Six Ways to Give NaNoWriMo Loafers a Lift

Today is the beginning of NaNoWriMo, the internet shared insanity where people commit to write 50,000 words in 30 days. Are you sitting it out again?

Every year I truly want to participate in NaNoWriMo, but family responsibilities usually interfere. Already this morning I have dealt with the Brownie's seizure activity, called her bus driver, called her school, then spent time on the phone with the Vice Principal for the Leprechaun's tardiness issues due to her own chattiness in school, but also in part to the Brownie's issues which make everybody late. The Elf was in bed—unable to wake up—and I was not even ready for the day. I needed to exercise to halt the broadening of my waist's horizons, I had six freelance articles to write and submit, AND it was a half school day. I may simply be too unorganized to manage NaNoWriMo on top of my hectic life. I've never managed it in any year that I've tried.

1667 words a day for 30 consecutive days is an enormous commitment. I'm not alone in feeling sheepish as people cheer each other on all month while I sit it out once again. But I am in love with the idea despite serious qualms about participating.

Here's what I'm going to do instead. In the past I created a Distracted Writer's Club for NaNoWriMo with very pared down daily word count goals. Today I've modernized the club and taken it over to Lift.
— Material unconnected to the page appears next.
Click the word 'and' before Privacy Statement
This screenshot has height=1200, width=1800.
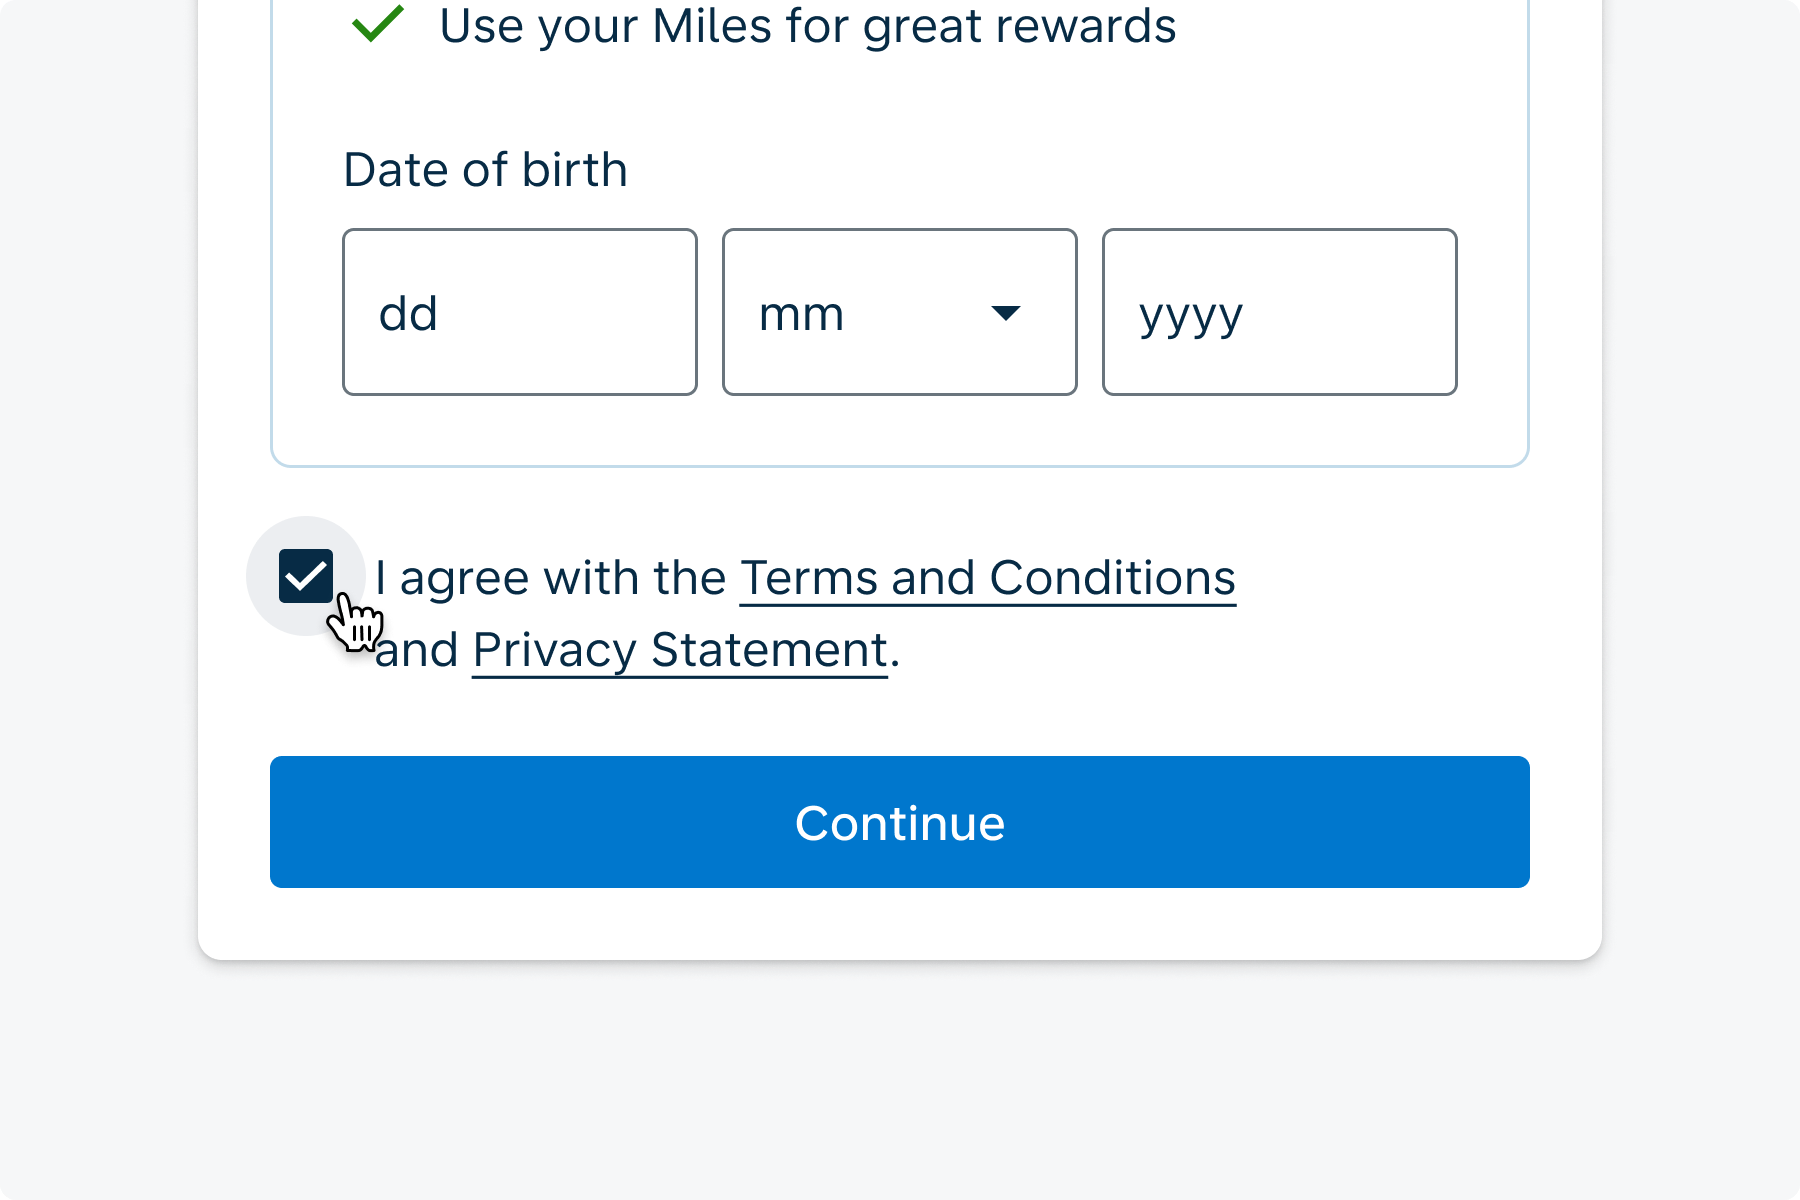[x=418, y=650]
Lift is a free app for iOS that let's you choose a habit or goal and check in on it every day. I've mentioned the app before. After checking in you can leave a comment on your progress, and supporters can comment or give a thumbs up. It's an excellent way to find community support.
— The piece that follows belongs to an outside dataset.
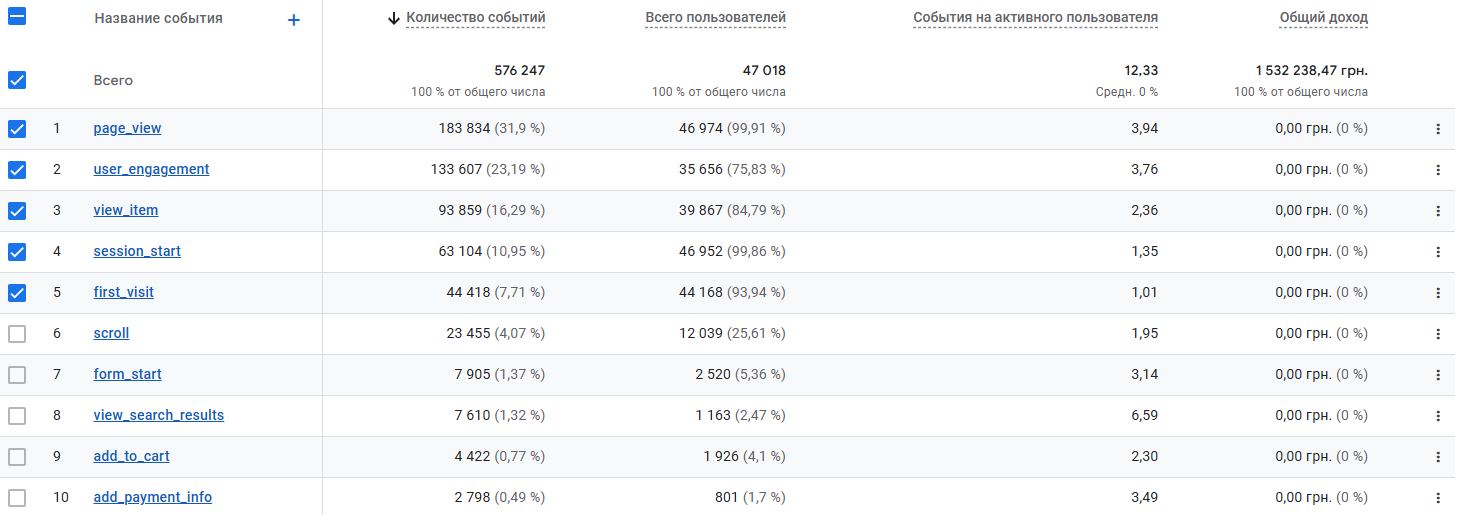Screen dimensions: 1457x515
Task: Open more options for the add_to_cart row
Action: click(1438, 457)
For me, the obstacle to writing a novel is justifying the time to sit down and work on it. There is always something more "important" to do. I realized over time that the obstacle fell away the moment I simply let myself write, but getting to that point was difficult. And then, of course, there was my ADHD. Often, I was lucky if I remembered about my book at all.
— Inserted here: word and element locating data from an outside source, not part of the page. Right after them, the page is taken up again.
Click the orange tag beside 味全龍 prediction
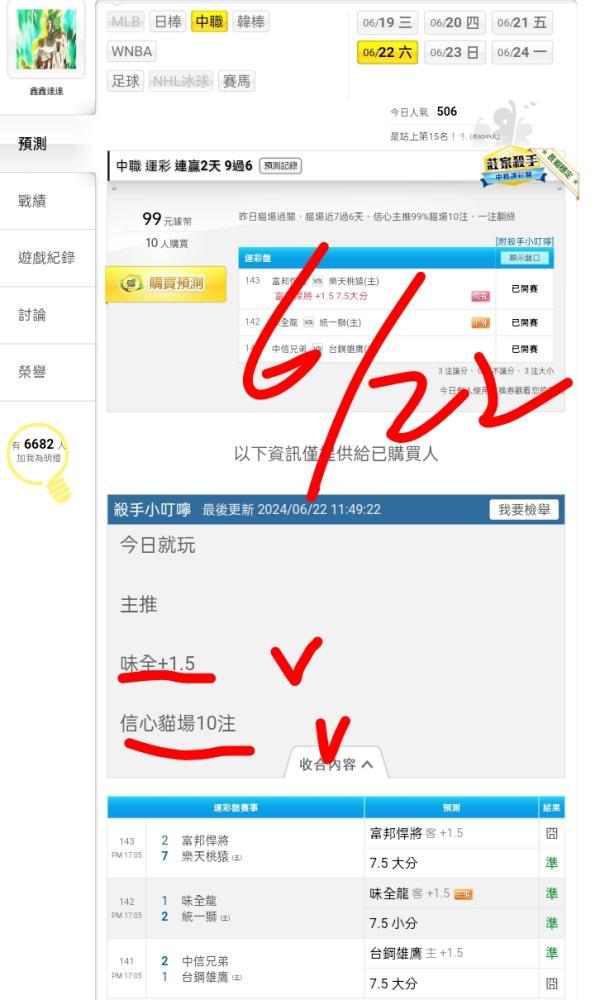The image size is (595, 1000). 463,894
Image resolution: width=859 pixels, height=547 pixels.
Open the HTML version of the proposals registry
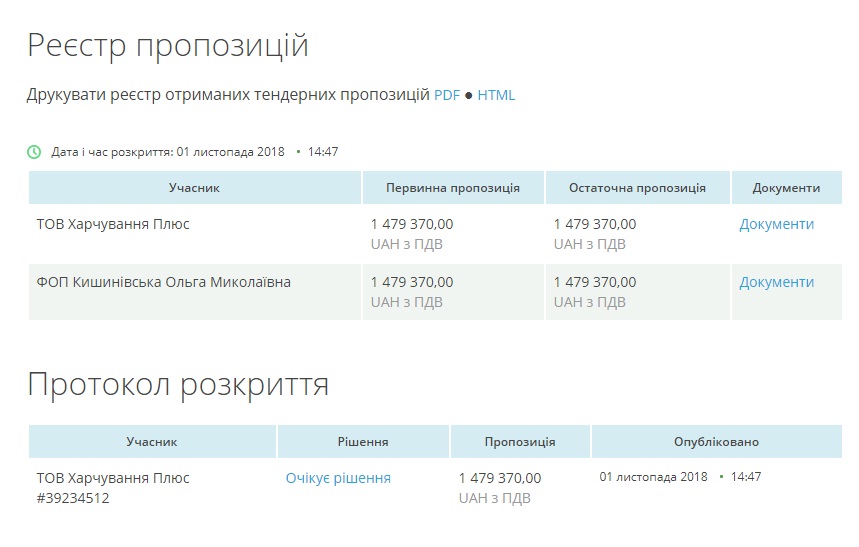(x=496, y=95)
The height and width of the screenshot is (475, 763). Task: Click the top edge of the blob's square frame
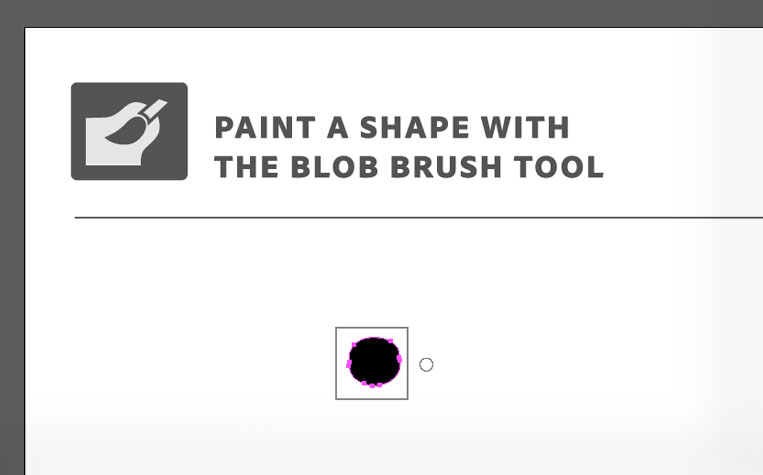(372, 327)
If you have a problem justifying time to write, or just can't seem to get yourself going, don't worry about 1667 words per day goals. Start small.

I've created six habits on Lift:
  • Distracted Writers Club —25
  • Distracted Writers Club —50
  • Distracted Writers Club —100
  • Distracted Writers Club —250
  • Distracted Writers Club —500
  • Distracted Writers Club —1000

I aim to post progress in them every day. 25 words a day may seem like nothing, but think of how many days you didn't do any writing at all. Committing to such a tiny goal is easy whereas 1667 words can seem daunting, even impossible. I'll start small and use NaNoWriMo to train myself to prioritize & justify writing. I may not be able to bang out 50k words in one month, but if I can work daily on my work-in-progress I will be thrilled.

Download the app and add those clubs. I look forward to cheering you on. There's even a NaNoWriMo habit. Or just start small on your own. Add the small word count goals to a checklist and get busy. You may surprise yourself by the end of the day.